====== Dataset records ======

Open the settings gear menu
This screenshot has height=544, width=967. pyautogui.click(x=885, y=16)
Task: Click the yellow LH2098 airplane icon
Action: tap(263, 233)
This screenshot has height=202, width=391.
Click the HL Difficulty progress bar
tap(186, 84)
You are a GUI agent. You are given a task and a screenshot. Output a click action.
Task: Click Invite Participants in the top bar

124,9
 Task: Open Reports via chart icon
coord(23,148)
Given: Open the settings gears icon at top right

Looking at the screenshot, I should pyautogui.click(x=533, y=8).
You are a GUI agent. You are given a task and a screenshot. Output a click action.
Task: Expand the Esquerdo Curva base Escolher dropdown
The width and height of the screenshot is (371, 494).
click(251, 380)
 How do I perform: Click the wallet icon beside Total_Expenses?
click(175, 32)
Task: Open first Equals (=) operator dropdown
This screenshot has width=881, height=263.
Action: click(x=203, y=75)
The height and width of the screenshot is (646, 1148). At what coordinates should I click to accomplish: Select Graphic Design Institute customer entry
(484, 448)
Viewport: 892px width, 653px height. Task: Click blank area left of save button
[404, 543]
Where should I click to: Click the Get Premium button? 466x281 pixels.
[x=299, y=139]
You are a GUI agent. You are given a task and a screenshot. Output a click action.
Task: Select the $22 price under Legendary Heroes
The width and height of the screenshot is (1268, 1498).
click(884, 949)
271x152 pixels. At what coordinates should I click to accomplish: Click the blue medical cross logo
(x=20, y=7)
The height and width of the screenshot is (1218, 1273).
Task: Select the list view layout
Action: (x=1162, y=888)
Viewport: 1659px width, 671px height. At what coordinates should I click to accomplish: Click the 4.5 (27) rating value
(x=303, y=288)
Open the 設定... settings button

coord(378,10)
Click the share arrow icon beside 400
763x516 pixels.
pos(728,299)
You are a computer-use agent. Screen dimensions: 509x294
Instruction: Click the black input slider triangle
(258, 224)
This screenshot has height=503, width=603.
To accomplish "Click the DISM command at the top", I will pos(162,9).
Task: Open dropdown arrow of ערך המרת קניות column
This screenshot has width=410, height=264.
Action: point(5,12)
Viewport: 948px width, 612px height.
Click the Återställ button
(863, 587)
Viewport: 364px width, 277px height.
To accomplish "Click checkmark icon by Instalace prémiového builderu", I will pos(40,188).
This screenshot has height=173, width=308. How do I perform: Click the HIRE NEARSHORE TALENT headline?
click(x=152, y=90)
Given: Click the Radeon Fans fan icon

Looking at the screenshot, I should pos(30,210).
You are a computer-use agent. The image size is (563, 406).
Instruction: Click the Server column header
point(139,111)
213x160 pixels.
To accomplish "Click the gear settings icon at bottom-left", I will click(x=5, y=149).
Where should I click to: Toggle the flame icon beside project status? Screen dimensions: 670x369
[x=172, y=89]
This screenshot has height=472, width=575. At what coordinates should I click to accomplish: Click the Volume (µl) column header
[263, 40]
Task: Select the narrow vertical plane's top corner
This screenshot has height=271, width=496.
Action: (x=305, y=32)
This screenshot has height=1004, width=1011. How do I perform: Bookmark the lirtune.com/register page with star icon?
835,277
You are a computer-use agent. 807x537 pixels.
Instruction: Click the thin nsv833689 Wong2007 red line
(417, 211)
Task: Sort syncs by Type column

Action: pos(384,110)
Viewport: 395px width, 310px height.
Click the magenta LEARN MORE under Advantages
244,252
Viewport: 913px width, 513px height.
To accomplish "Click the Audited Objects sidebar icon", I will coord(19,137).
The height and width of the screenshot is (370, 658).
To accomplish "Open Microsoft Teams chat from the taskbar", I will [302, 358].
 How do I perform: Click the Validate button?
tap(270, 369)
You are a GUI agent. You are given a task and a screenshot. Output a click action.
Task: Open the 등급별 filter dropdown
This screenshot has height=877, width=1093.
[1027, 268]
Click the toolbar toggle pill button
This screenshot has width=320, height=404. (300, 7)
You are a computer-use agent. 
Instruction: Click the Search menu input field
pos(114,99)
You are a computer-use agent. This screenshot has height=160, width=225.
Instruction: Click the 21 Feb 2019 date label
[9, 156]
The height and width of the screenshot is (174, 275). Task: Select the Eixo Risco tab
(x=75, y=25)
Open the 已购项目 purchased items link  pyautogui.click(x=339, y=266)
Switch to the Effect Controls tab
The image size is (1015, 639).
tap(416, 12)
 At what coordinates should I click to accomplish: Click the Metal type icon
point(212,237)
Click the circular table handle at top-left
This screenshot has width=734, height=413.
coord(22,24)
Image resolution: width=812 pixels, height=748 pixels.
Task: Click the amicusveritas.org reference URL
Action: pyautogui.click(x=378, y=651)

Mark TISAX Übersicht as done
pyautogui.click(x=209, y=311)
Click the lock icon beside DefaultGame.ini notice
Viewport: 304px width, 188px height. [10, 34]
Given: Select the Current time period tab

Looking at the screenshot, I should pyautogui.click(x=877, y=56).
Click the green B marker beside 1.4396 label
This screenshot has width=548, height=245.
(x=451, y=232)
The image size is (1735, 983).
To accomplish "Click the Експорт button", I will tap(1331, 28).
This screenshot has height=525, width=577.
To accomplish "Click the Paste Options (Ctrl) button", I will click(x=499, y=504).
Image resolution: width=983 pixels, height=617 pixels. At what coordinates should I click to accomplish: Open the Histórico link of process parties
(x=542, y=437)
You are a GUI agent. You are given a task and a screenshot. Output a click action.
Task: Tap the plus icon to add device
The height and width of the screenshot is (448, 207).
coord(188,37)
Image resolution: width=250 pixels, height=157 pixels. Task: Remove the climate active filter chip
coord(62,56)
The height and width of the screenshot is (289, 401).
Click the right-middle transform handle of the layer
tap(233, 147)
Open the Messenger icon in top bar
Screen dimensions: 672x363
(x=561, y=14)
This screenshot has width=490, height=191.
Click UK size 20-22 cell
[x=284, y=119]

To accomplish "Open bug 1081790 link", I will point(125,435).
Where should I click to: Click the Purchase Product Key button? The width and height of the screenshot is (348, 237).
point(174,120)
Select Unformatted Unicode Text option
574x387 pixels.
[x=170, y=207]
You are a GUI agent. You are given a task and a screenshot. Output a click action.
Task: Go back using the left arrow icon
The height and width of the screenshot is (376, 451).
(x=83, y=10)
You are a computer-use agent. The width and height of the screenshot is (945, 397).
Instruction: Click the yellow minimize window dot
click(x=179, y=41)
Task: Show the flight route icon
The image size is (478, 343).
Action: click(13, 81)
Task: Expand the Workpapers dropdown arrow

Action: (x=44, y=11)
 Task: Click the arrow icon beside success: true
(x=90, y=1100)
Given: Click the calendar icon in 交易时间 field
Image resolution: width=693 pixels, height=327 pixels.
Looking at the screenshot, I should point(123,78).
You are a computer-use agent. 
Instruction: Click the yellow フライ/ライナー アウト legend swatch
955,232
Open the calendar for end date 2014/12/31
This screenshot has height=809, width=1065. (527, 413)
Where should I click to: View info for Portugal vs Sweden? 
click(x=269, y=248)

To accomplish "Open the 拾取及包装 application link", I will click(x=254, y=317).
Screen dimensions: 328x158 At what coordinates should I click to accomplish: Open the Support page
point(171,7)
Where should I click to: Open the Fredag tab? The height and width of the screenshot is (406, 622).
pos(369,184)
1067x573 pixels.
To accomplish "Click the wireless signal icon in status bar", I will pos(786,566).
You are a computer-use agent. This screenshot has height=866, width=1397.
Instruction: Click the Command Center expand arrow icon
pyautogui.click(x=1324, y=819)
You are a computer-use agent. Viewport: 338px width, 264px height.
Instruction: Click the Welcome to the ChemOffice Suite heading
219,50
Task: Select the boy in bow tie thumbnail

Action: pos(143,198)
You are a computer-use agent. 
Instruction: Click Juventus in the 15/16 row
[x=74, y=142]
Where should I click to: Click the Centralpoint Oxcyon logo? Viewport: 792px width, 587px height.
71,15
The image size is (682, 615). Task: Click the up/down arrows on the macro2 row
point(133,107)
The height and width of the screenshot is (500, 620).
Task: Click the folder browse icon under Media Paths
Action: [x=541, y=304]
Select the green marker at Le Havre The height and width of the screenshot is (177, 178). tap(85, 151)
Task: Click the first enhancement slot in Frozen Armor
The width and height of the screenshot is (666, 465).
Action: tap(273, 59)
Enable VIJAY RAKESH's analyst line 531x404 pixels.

======

-- Problem to solve --
Read the entries and pick out all lines that include the word "green".

-- Answer space --
Click the green B marker beside 1.4396 label
Select the green marker at Le Havre The height and width of the screenshot is (177, 178). tap(85, 151)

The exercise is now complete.